+++ Выбранный фрагмент +++

Замечу попутно, что все товарищи, которые верили в себя, а не в Бога, встречавшиеся на моем пути, были двух типов. Люди с разнообразными зависимостями с одной стороны, то есть люди, совершенно очевидно сползавшие вниз по социальной лестнице – или люди с высшим образованием, которые кроме себя поклонялись науке. Последние по этой лестнице неслись вверх со скоростью лифта, оставляя за собой гекатомбы тех, по которым прошлись коваными сапогами. И вот в чем странность – у всех как-то очень печально было с частной, приватной жизнью. Видимо, вера в себя порождает такие вот перекосы.
Эта самая нехристианская вера в себя порождает упорное делание себя мерой всех вещей. У принципе, оно и понятно: если центр вселенной находится внутри, если объект поклонения и веры – в той же области, тогда как же не определить этот центр, а значит, и его носителя, в центр измерения мироздания. И тогда выражение о “мере всех вещей” приобретает конкретное значение. То есть конкретный человек начинает считать себя мерой всех вещей, а вовсе не человека как вид.

+++

Задания к упражнению —
1. Выпишите из фрагмента отрывок от «Эта самая нехристианская» до «человека как вид.» включительно.
2. Переведите на английский язык предложение из фрагмента: «Видимо, вера в себя порождает такие вот перекосы».
3. Почему, согласно фрагменту, человек, верящий в себя, начинает делать себя мерой всех вещей?
Приведенные далее строки с фрагментом никак не связаны.

+++ Исходные данные +++

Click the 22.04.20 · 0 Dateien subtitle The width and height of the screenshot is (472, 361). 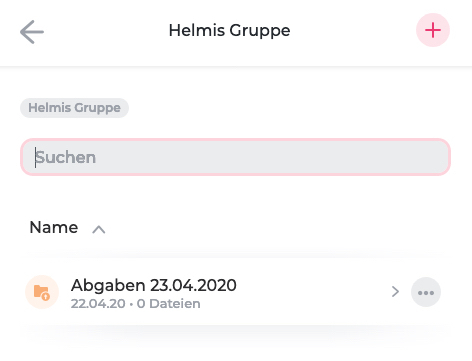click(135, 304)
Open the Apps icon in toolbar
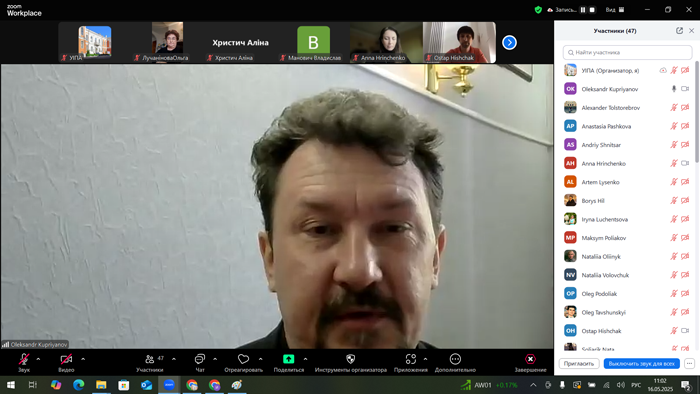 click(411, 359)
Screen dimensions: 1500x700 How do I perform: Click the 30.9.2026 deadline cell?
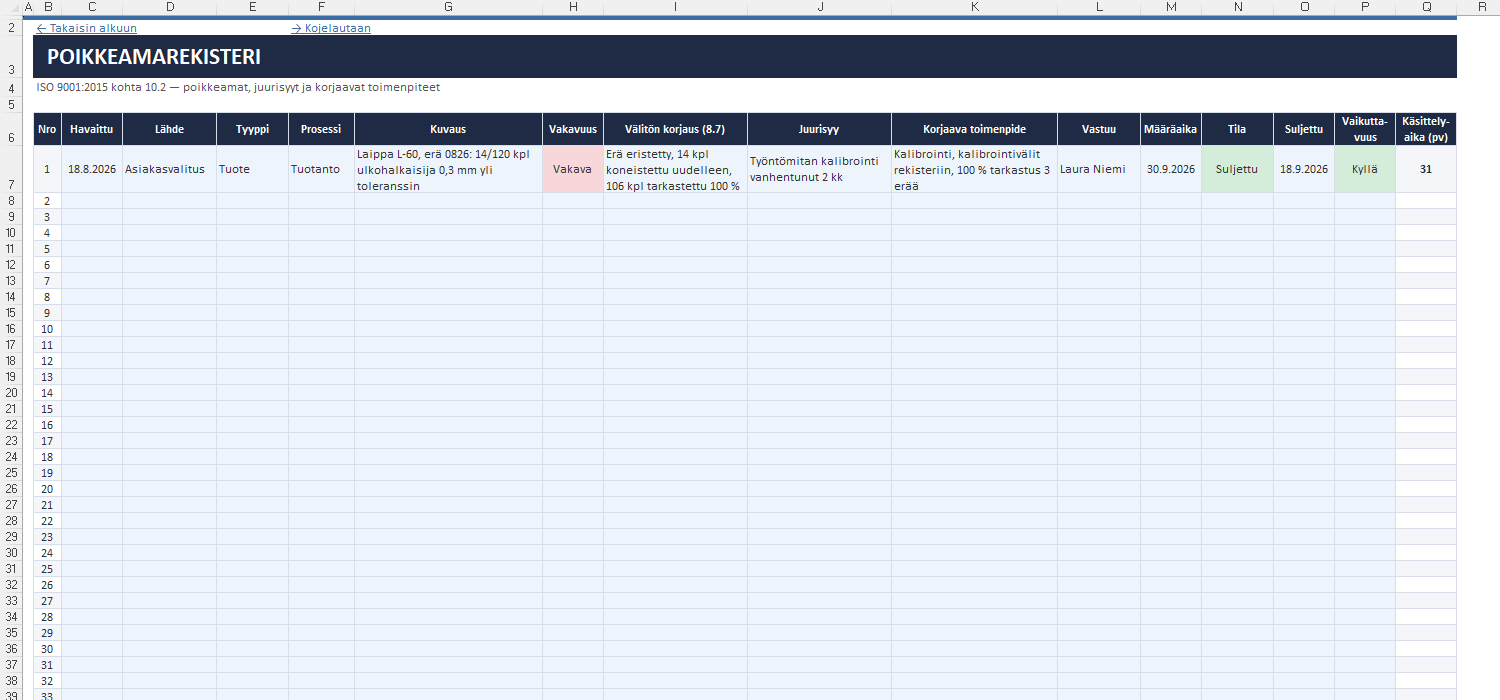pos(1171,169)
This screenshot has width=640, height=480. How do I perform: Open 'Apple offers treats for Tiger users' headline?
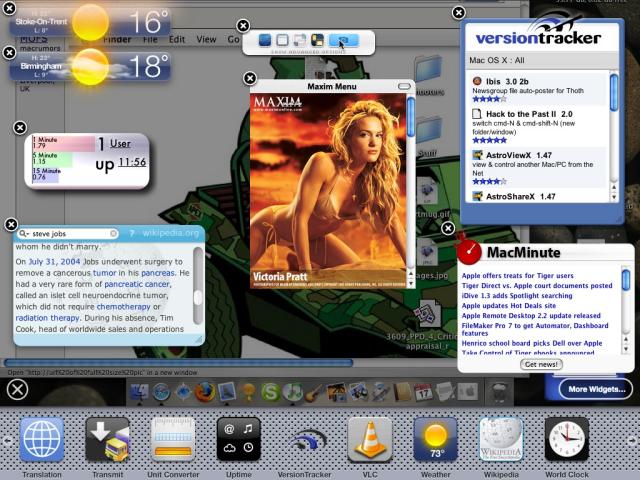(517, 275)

+++
+++ Исходные данные +++

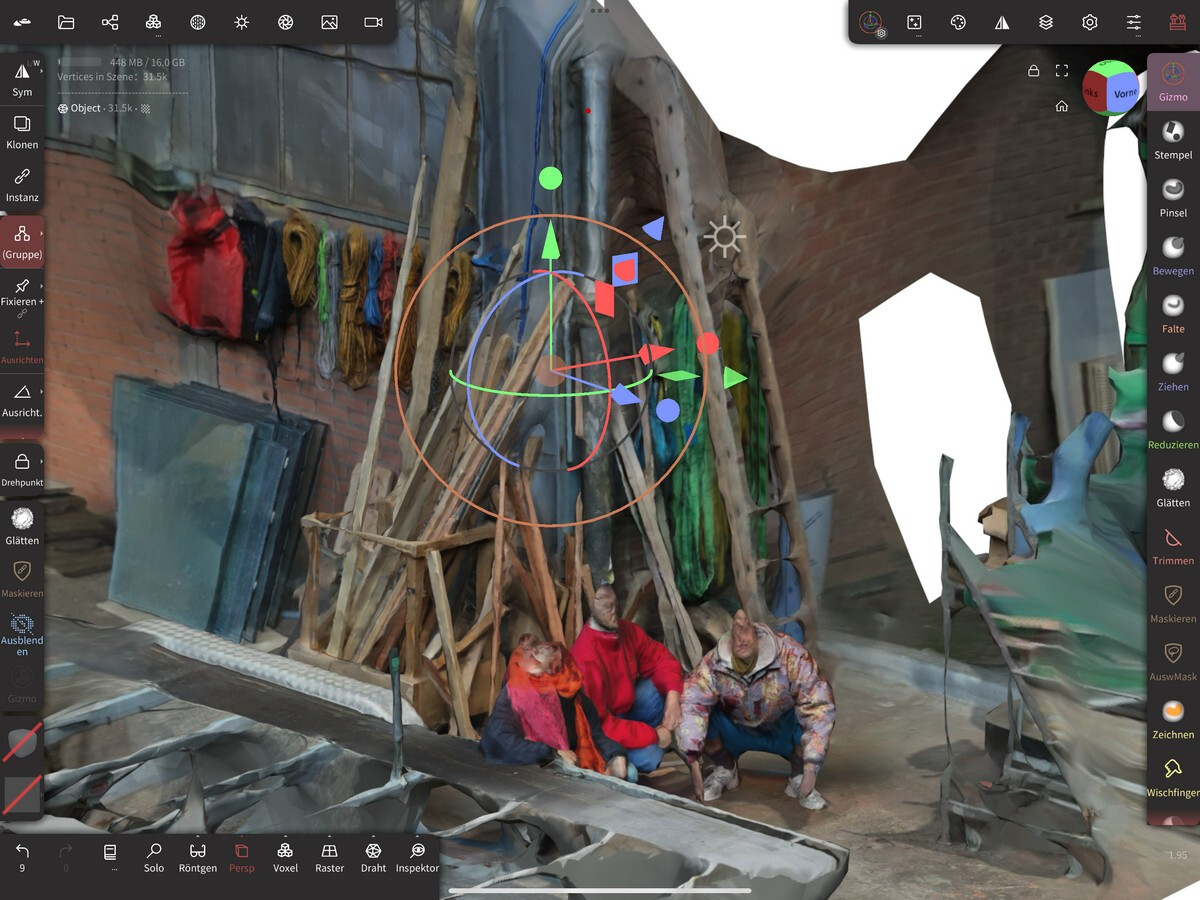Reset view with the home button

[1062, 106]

+++

Ответы к упражнению —
1.
Эта самая нехристианская вера в себя порождает упорное делание себя мерой всех вещей. У принципе, оно и понятно: если центр вселенной находится внутри, если объект поклонения и веры – в той же области, тогда как же не определить этот центр, а значит, и его носителя, в центр измерения мироздания. И тогда выражение о “мере всех вещей” приобретает конкретное значение. То есть конкретный человек начинает считать себя мерой всех вещей, а вовсе не человека как вид.

2. Apparently, faith in oneself gives rise to distortions of this kind.

3. У такого человека центр вселенной находится внутри него, и объект поклонения и веры лежит там же. Поэтому он помещает этот центр, а вместе с ним и себя как его носителя, в центр измерения мироздания.